The fact that Process Intelligence looks at end-to-end processes, even when they are running across different systems, creates more opportunities to prioritize processes with the greatest automation potential in terms of cost-savings and efficiency gains. These factors can be quantified with data-driven return on investment calculations based on factors such as the number of transactions, process duration, number of process steps and cost per transaction.

How to target high-value automation opportunities

Process Intelligence also helps insurance organizations avoid automating broken or poorly executed processes. It gives organizations “as-executed” process visibility, so they can see where the bottlenecks or compliance risks are. They can then redesign or fix the process before investing in automation that will not deliver expected benefits, or that will have to be redone.

Monitoring automated processes after deployment

Organizations can use Process Intelligence to do more than identify opportunities for automation. They can continue to monitor the impact of an automated process to ensure ongoing protocol compliance, for example.

This can include monitoring scenarios where digital workers incorporate human assistance and ensure that the right alerts are sent to the right people in the business.
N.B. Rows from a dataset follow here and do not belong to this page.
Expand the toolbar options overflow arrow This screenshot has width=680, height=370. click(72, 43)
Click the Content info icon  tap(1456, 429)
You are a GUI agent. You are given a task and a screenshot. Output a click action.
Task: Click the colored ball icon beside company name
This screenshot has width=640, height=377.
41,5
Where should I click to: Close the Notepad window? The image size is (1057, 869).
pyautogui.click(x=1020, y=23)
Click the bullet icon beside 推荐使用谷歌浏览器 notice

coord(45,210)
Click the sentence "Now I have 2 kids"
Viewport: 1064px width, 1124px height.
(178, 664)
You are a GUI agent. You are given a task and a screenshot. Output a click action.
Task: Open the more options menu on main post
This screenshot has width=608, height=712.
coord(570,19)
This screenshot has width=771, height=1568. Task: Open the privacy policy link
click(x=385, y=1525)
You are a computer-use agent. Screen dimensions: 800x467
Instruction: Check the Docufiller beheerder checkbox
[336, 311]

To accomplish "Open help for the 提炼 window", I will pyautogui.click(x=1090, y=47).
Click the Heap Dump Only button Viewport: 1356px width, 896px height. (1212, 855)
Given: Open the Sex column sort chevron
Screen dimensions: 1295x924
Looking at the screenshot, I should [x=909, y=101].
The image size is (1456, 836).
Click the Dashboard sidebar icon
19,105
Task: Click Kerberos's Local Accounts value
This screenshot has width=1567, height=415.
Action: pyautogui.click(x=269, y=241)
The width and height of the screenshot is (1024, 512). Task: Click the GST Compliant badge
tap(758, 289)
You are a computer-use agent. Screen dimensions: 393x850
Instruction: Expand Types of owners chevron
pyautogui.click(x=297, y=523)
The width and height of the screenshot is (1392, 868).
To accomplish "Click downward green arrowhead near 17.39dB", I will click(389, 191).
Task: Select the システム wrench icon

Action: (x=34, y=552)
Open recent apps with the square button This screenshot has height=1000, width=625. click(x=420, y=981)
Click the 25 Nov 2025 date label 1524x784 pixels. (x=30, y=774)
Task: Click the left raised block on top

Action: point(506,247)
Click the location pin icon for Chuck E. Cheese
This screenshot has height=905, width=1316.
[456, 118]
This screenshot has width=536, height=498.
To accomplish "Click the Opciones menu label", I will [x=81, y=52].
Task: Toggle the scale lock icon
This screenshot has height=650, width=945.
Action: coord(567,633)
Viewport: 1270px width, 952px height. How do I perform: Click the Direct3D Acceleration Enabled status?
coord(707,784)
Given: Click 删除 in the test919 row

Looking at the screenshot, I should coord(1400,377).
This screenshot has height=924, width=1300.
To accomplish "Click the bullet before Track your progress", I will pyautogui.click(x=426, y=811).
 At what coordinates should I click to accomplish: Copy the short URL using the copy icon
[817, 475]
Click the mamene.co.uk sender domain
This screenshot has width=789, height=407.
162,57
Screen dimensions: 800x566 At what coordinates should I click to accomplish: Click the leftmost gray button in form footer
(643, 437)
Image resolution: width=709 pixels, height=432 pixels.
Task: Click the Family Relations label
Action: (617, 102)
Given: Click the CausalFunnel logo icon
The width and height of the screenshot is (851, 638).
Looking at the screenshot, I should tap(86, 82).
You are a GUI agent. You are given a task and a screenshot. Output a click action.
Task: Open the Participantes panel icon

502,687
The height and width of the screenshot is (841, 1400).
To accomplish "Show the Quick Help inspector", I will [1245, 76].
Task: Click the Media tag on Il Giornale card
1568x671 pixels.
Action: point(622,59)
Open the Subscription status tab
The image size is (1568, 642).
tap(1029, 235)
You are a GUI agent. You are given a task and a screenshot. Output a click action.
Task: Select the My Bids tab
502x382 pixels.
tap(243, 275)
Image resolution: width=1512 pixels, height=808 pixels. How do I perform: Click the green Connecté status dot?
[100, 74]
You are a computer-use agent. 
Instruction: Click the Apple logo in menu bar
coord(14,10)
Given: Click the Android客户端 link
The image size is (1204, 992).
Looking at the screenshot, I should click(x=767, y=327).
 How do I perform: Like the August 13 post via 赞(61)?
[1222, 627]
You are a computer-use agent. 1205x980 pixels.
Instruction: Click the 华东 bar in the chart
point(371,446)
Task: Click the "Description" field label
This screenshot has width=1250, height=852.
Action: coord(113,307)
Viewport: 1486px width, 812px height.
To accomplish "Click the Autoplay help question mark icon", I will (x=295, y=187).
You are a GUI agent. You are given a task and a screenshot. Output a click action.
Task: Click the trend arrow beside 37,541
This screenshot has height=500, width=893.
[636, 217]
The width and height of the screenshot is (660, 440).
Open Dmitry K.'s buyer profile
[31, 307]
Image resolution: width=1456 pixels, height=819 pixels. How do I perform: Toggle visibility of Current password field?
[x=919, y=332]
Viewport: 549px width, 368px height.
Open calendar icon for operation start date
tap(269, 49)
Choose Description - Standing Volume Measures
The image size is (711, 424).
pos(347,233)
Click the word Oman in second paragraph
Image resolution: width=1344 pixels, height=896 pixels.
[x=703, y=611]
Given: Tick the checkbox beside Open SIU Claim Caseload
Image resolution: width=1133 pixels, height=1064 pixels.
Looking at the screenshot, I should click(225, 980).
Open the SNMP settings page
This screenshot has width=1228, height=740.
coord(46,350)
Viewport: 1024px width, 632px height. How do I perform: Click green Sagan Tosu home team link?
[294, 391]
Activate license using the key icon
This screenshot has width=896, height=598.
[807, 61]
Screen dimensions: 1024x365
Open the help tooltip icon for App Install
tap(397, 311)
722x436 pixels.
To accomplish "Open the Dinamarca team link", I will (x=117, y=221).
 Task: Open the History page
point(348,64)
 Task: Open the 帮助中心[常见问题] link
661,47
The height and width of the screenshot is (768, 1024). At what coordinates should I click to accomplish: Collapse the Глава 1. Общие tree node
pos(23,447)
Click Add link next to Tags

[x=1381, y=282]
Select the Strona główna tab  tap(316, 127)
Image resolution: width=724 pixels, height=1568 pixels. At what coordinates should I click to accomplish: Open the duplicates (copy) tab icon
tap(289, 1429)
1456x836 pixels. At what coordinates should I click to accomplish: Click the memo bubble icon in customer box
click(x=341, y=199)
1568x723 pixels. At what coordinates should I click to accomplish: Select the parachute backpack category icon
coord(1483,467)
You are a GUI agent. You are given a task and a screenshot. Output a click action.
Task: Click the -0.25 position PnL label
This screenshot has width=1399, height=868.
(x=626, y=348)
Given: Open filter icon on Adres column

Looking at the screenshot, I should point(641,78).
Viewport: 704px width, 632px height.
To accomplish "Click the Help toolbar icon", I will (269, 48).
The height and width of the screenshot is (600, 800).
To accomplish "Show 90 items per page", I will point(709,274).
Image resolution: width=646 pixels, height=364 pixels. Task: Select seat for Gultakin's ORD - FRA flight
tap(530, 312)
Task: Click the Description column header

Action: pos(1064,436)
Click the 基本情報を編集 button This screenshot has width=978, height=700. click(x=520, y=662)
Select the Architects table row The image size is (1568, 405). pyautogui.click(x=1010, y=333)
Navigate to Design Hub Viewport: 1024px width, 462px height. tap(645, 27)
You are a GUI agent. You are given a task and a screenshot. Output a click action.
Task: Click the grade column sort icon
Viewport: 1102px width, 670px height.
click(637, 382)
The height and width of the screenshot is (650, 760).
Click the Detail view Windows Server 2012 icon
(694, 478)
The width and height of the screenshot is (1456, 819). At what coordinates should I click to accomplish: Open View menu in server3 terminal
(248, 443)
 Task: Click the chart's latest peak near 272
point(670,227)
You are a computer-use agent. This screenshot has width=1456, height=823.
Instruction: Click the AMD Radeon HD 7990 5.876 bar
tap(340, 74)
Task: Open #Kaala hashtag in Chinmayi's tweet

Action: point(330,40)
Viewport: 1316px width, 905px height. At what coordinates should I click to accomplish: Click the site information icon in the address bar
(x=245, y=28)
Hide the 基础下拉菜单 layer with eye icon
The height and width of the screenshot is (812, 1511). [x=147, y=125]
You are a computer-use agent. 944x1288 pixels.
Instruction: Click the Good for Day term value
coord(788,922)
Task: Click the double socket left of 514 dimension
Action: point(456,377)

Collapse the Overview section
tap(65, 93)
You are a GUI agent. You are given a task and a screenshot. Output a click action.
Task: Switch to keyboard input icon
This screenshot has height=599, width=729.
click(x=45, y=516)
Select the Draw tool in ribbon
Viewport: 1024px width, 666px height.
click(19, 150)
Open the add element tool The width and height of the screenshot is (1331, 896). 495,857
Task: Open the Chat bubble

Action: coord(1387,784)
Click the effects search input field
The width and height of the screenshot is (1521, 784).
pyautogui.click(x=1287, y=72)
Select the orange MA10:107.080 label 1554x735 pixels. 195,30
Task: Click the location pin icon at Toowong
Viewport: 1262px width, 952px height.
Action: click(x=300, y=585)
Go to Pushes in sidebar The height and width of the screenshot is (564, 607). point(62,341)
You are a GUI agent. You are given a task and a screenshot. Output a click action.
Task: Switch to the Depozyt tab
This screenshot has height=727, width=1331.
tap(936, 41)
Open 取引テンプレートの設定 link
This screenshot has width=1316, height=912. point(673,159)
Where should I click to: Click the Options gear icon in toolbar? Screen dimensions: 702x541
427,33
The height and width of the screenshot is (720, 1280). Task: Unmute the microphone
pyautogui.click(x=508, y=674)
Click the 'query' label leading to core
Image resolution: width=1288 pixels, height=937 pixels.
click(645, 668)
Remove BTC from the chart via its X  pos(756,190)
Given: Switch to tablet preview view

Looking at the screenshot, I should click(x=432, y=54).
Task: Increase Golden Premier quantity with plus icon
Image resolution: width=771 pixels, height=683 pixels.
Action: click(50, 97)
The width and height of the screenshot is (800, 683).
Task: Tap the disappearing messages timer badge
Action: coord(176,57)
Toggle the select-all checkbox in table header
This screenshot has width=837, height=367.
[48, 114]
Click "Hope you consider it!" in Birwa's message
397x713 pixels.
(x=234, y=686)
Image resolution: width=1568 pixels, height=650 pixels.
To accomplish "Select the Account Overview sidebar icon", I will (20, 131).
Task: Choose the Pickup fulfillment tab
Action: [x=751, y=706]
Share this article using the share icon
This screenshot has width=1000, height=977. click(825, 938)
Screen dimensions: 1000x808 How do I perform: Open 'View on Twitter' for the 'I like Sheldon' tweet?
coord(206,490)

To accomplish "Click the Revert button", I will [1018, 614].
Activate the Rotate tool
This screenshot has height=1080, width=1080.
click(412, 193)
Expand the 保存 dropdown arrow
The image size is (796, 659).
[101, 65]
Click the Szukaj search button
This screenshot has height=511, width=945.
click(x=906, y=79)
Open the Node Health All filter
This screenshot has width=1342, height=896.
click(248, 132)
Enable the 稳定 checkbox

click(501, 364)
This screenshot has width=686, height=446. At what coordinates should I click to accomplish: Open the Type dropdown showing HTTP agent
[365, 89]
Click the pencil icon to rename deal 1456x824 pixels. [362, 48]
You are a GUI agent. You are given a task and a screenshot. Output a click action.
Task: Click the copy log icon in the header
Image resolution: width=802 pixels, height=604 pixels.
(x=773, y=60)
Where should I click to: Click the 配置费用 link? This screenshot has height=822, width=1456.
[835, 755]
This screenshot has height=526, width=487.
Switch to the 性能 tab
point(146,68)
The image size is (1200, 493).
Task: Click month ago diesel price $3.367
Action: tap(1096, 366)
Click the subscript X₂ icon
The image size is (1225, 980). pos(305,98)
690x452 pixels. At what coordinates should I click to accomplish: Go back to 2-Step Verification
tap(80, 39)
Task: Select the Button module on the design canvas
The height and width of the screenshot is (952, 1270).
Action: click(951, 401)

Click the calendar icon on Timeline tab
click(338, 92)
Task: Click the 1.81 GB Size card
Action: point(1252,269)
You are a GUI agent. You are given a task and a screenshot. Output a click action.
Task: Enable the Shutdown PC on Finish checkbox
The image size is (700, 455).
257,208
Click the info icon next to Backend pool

And, last but not least, real-life cost impacts can be monitored too, helping to justify future automation initiatives.

Proven Benefits of Process Intelligence and Automation in Insurance

Improving claims processing

Insurers’ processing operations are built around a complex network of interconnected and interdependent processes. When looking at how to reduce operating costs through automation of claims processing, insurers need to understand exactly how they manage it currently — this includes all participants, from internal staff to contract adjusters and brokers, as well as third parties such as repair shops.

With Process Intelligence, insurers can map this network of different workstreams into a timeline and understand where, when and why there are interruptions or delays. SS&C Blue Prism Process Intelligence provides a completely new way to analyze different patterns of execution across all or any filtered subset of claims.

Here you can see an insurance claim process visually represented in our tool. On the left, you can see the entire process is color-coded and key milestones in the process are easily identifiable.

Process Mining Insurance - Process Map

Insurers can quickly identify the red deviations from expected behavior or situations where any step may be skipped, repeated or missing entirely. Any pattern of interest can be used to drill down directly to those claims that exhibit that behavior. For example, you can drill down the most commonly executed series of steps:

Process Mining Insurance - Claims

With this view, insurance organizations can then compare all the steps according to several factors using filters, such as average throughput time, skipped steps, repeated steps and even costs.

Create Smarter Insurance Processes

Improving the efficiency of claims processing operations is just the start of the benefits that process mining and intelligence can bring to insurers. Along with optimizing multiple connected steps in the claims cycle, insurers will also deliver a better customer-centric experience, which will help build loyalty and reduce attrition.

And with insurance process analytics, insurers can deliver business value for internal staff, contract adjusters, third-party support organizations, and other partners. It’s a win for everyone operating in the insurance ecosystem, and it promises to deliver transformation to an industry that’s long overdue for modernization and reform.